- Opening Delimiter -
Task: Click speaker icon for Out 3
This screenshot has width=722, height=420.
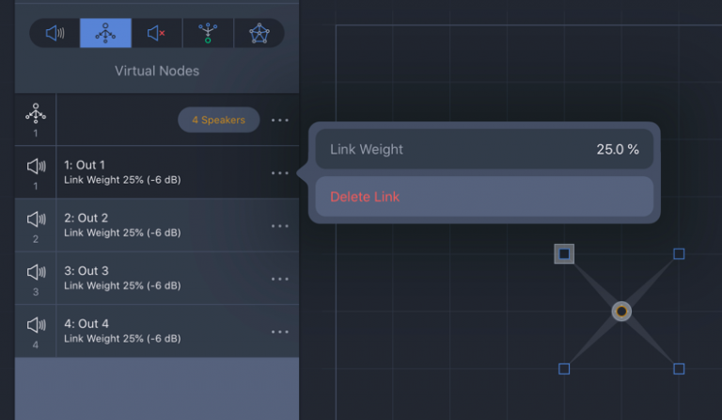Action: 36,272
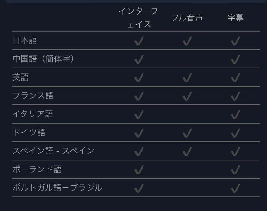Click the 英語 subtitles checkmark
Viewport: 267px width, 211px height.
click(236, 78)
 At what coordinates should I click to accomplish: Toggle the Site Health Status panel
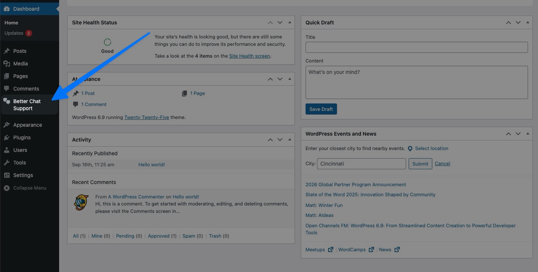(x=290, y=23)
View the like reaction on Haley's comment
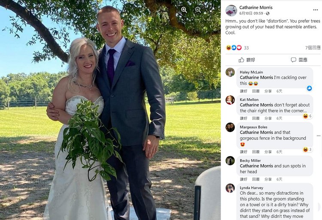 coord(309,88)
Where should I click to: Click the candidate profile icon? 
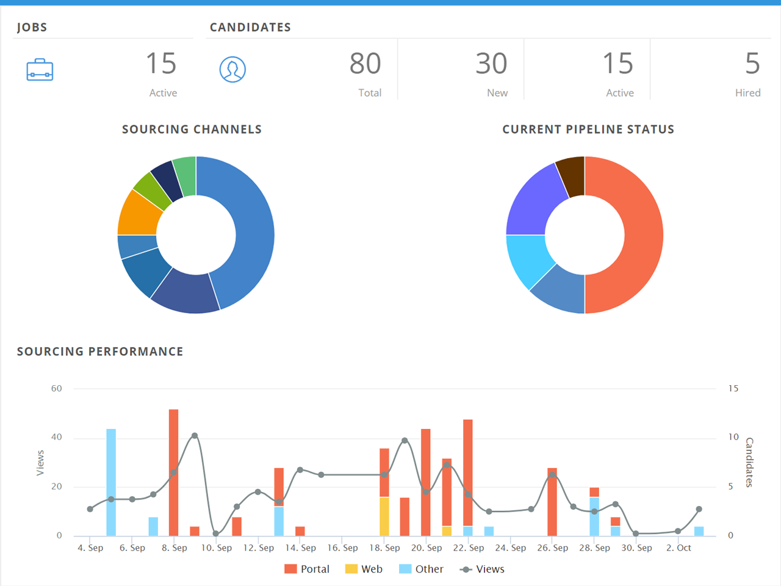coord(232,70)
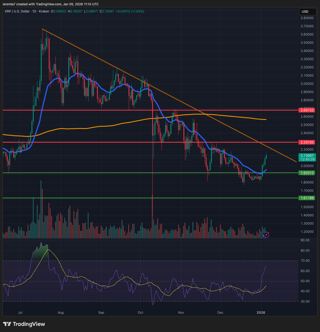Click the countdown timer 12:45:39
Image resolution: width=320 pixels, height=332 pixels.
click(307, 160)
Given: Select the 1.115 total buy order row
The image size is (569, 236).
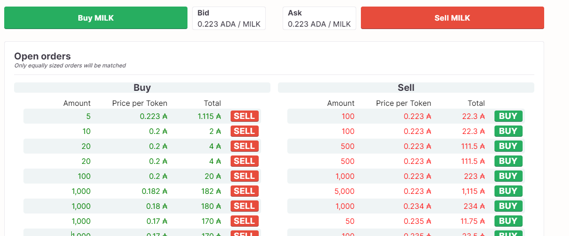Looking at the screenshot, I should (142, 116).
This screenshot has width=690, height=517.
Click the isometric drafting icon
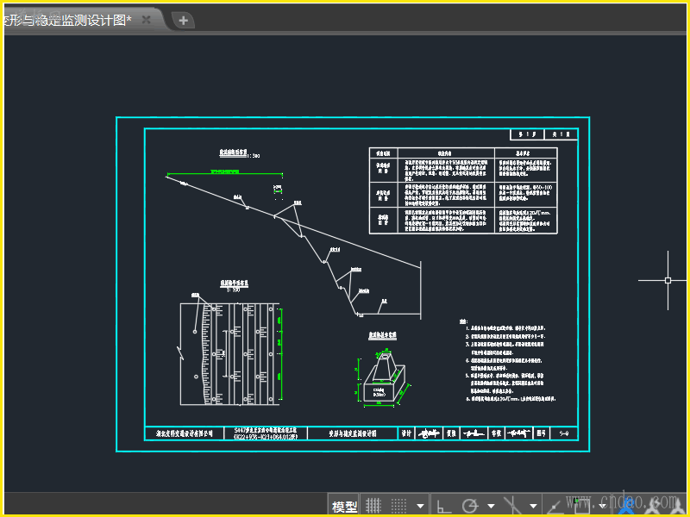pos(511,506)
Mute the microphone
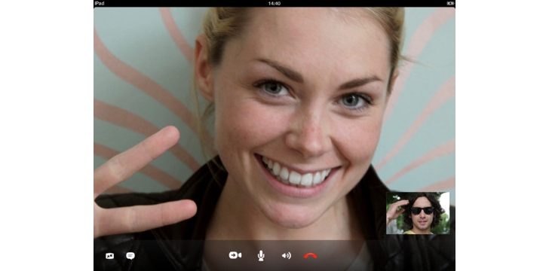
- Closing Delimiter -
WHAT TO PRODUCE
Repeat all of the material above exactly, leaving out pictures.

OUTPUT BELOW
Task: Click speaker icon for Out 3
This screenshot has width=722, height=420.
Action: 36,272
Click the 英語 subtitles checkmark
Viewport: 267px width, 211px height.
click(236, 78)
 At what coordinates should I click to accomplish: Toggle the Site Health Status panel
(x=290, y=23)
View the like reaction on Haley's comment
 coord(309,88)
Where should I click to: Click the candidate profile icon? 
coord(232,70)
Click the countdown timer 12:45:39
Image resolution: width=320 pixels, height=332 pixels.
click(307, 160)
Given: Select the 1.115 total buy order row
The image size is (569, 236).
Looking at the screenshot, I should (142, 116).
This screenshot has width=690, height=517.
Click the isometric drafting icon
pos(511,506)
Mute the microphone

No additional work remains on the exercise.